Academic background
- Alma mater: Harvard University (PhD) Tel Aviv University (MS) Tel Aviv University (BS)

Academic work
- Discipline: Economics
- Institutions: Princeton University
- Awards: School of Mathematics’ teaching award, Tel-Aviv University (1994) UCLA Academic Senate Awards (2002-2005) American Economic Journal: Microeconomics Best Paper Award (2018)

= Leeat Yariv =

Israeli and American economist

Leeat Yariv (ליאת יריב) is the Uwe E. Reinhardt Professor of Economics at Princeton University, a research fellow of CEPR, and a research associate of NBER. She received her Ph.D. from Harvard University and held positions at UCLA and Caltech prior to her move to Princeton in 2017, where she is the founder and director of the Princeton Experimental Laboratory for the Social Sciences (PExL). Yariv's research focuses on political economy, market design, social and economic networks, and experimental economics.

Yariv was the lead editor of the American Economic Journal: Microeconomics from 2020 to 2022., and now serves as co-editor of Econometrica. She has also served on various journal editorial boards, including the American Economic Review, Econometrica, Games and Economic Behavior, Journal of Economic Literature, and Quantitative Economics.

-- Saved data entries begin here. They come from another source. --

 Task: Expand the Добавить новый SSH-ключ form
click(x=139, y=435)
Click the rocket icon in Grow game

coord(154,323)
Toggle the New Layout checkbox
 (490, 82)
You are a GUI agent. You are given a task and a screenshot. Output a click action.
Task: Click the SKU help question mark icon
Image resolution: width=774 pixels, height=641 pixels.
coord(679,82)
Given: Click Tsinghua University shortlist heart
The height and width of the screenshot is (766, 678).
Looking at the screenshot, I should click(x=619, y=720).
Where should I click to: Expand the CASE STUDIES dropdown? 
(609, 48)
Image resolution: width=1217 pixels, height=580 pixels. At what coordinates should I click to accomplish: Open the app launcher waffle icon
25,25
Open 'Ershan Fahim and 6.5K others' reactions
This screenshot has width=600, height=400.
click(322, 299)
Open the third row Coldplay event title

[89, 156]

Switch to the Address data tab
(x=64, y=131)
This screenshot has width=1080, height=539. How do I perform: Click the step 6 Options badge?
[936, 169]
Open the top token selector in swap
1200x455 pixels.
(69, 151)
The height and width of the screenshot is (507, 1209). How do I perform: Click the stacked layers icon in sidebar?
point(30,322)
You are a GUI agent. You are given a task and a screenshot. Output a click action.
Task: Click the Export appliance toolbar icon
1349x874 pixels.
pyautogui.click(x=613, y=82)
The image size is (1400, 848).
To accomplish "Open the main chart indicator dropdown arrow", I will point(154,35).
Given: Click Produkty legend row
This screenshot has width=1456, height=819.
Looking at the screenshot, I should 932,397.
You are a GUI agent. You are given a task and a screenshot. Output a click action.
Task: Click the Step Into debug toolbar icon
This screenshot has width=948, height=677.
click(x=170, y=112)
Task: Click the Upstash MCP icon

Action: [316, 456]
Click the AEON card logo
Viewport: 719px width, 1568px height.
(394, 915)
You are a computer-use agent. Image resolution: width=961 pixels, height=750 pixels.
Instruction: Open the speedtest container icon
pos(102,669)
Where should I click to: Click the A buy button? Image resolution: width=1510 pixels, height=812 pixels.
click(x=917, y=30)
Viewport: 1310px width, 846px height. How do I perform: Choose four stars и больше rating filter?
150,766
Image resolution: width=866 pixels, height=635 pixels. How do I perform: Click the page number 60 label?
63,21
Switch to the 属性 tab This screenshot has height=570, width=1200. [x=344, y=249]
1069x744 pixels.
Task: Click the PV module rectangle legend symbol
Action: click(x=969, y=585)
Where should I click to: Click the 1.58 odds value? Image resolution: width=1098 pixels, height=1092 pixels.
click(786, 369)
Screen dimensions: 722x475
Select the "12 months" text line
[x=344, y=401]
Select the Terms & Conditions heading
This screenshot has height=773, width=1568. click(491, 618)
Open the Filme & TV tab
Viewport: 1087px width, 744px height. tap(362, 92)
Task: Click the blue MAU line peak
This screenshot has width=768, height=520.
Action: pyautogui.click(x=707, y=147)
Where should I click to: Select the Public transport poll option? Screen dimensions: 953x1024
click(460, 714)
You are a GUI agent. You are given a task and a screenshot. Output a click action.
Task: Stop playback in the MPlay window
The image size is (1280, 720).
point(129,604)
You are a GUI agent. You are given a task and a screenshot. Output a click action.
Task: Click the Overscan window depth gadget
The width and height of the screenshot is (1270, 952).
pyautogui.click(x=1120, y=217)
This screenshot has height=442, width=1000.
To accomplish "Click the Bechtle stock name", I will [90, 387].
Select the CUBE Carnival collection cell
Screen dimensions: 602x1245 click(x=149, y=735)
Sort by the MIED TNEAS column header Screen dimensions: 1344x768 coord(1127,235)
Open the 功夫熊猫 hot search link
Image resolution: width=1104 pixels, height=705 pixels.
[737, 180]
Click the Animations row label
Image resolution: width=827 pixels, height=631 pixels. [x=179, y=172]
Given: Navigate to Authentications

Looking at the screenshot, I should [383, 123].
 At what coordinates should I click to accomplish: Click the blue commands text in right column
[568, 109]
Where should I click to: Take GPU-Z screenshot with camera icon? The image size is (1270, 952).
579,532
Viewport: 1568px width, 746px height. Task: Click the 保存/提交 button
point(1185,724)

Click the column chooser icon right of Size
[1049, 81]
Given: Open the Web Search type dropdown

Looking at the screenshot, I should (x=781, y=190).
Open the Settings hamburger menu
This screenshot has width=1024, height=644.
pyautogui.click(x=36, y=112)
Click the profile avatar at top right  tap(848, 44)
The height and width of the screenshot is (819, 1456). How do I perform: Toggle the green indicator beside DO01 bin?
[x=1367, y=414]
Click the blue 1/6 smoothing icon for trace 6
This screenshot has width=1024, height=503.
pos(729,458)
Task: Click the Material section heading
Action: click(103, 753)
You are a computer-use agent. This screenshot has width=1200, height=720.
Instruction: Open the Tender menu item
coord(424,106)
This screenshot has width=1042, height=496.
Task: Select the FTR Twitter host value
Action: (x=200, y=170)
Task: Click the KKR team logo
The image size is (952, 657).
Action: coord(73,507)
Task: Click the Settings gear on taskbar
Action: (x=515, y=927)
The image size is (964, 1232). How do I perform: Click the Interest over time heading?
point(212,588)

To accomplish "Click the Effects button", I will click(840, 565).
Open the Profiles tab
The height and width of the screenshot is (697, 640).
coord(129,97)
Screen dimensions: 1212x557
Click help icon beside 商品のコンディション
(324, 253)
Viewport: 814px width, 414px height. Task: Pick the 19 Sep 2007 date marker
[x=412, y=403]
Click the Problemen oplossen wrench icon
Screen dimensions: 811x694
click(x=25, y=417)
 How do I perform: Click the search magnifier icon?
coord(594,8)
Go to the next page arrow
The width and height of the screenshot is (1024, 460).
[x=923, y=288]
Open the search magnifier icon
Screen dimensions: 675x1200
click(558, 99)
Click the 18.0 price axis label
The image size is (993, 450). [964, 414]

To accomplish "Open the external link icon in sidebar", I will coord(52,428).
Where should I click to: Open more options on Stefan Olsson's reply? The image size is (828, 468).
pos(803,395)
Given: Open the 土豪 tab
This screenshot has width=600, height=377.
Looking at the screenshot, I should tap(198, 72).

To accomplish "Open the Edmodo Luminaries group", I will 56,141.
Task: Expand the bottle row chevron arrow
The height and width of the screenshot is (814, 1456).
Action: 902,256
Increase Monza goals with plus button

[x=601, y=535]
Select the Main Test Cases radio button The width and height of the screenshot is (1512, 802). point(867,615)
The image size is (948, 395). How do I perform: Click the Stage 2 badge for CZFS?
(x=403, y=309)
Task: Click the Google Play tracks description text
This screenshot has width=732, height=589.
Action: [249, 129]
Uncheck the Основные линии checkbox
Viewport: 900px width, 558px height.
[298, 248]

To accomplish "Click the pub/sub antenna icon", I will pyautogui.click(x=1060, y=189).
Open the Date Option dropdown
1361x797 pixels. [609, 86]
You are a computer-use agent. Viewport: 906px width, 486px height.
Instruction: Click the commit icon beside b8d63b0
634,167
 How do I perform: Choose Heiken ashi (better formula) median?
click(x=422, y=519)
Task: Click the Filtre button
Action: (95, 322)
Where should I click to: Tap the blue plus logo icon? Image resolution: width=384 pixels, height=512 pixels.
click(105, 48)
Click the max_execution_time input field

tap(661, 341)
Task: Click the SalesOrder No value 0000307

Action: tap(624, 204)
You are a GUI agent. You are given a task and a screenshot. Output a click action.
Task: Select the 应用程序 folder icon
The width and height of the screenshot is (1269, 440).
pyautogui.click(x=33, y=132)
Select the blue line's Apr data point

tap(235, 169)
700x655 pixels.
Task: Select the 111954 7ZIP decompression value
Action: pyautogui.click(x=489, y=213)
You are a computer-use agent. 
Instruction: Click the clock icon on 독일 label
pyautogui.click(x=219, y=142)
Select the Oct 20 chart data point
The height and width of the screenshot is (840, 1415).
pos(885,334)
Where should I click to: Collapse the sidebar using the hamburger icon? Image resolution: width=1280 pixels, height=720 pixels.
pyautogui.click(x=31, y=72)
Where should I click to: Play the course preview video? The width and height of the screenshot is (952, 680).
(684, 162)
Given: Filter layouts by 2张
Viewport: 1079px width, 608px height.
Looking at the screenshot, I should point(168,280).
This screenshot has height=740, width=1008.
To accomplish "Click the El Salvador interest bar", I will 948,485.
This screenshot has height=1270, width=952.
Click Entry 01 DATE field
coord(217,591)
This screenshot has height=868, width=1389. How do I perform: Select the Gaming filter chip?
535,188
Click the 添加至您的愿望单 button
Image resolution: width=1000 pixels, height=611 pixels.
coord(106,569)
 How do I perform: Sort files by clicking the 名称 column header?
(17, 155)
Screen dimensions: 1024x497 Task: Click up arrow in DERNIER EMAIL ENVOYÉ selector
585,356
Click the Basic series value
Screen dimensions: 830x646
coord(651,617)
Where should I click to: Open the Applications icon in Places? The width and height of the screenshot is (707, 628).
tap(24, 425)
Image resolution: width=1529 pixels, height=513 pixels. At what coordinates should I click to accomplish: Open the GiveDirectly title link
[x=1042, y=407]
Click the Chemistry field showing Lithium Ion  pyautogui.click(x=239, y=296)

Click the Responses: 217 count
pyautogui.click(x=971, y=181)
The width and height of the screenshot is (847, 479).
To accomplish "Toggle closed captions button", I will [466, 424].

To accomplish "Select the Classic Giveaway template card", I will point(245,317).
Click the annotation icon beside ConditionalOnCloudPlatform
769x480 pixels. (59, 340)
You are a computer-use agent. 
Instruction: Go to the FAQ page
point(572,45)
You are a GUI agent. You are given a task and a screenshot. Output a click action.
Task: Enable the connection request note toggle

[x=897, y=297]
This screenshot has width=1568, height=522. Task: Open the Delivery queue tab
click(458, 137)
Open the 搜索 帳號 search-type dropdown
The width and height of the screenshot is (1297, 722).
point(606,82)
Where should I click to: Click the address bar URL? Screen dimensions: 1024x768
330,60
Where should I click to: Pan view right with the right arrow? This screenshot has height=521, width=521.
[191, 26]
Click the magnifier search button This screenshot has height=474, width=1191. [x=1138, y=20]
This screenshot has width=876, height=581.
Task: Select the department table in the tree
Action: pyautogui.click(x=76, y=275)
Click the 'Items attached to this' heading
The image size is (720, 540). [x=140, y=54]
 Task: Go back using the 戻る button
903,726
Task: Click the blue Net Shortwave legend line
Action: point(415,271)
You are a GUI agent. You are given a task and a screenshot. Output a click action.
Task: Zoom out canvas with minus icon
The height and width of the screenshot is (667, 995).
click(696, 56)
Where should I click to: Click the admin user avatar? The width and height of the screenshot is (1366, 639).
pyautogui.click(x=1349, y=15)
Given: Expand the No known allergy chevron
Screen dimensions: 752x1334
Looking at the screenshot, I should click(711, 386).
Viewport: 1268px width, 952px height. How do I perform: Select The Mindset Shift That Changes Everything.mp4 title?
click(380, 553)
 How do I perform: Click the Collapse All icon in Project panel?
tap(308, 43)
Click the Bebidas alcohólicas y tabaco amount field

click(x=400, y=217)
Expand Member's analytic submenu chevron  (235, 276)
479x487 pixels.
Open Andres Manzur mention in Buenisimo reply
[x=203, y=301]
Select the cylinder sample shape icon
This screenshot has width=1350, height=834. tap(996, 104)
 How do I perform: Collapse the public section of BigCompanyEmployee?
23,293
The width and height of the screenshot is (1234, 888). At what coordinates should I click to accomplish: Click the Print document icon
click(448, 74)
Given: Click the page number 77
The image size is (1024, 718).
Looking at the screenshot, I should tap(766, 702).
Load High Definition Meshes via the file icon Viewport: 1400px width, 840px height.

Yariv is a fellow of the Econometric Society and the Society for the Advancement of Economic Theory, and she was elected as a member of the American Academy of Arts and Sciences in 2020.

==Education==

Yariv received a B.Sc. in mathematics and a B.Sc. in physics from Tel Aviv University in 1992. In 1995, she received an M.Sc. in pure mathematics from Tel Aviv University. She received an M.A. and a Ph.D. in economics from Harvard University in 2001.

==Academic appointments==

From 2001 to 2002, Yariv was appointed as a visiting assistant professor and postdoctoral fellow at Yale University in their Department of Economics and Cowles Foundation. Later, from 2004 to 2005, she continued as a visiting assistant professor at Caltech in their Division of Humanities and Social Sciences. After, she spent the fall of 2008 as a visiting scholar in New York University's Department of Economics. In 2014, she was appointed as director of Caltech's Social Science Laboratory (SSEL) until 2017. From 2015 to 2016 returned to Yale University where she was a visiting professor in the Cowles Foundation. From fall of 2016 to 2017, she started her career at Princeton University as a visiting professor in their Department of Economics. In 2018, she continued her career at Princeton University as director for the Princeton Experimental Laboratory for the Social Sciences (PExL) where she works presently.

==Publications==

Yariv has co-authored numerous articles in journals such as The American Economic Review, Theoretical Economics, the Journal of Political Economy, and Econometrica. Written jointly with Allesandro Lizzeri, her paper "Collective Self Control" received the American Economic Journal's Best Paper Award for Microeconomics in 2018. She also wrote a chapter, "The Interplay Between Theory and Experiments," in the Handbook of Experimental Economic Methodology, as well as co-authored chapters in Online and Matching-Based Market Design and the Handbook of Social Economics.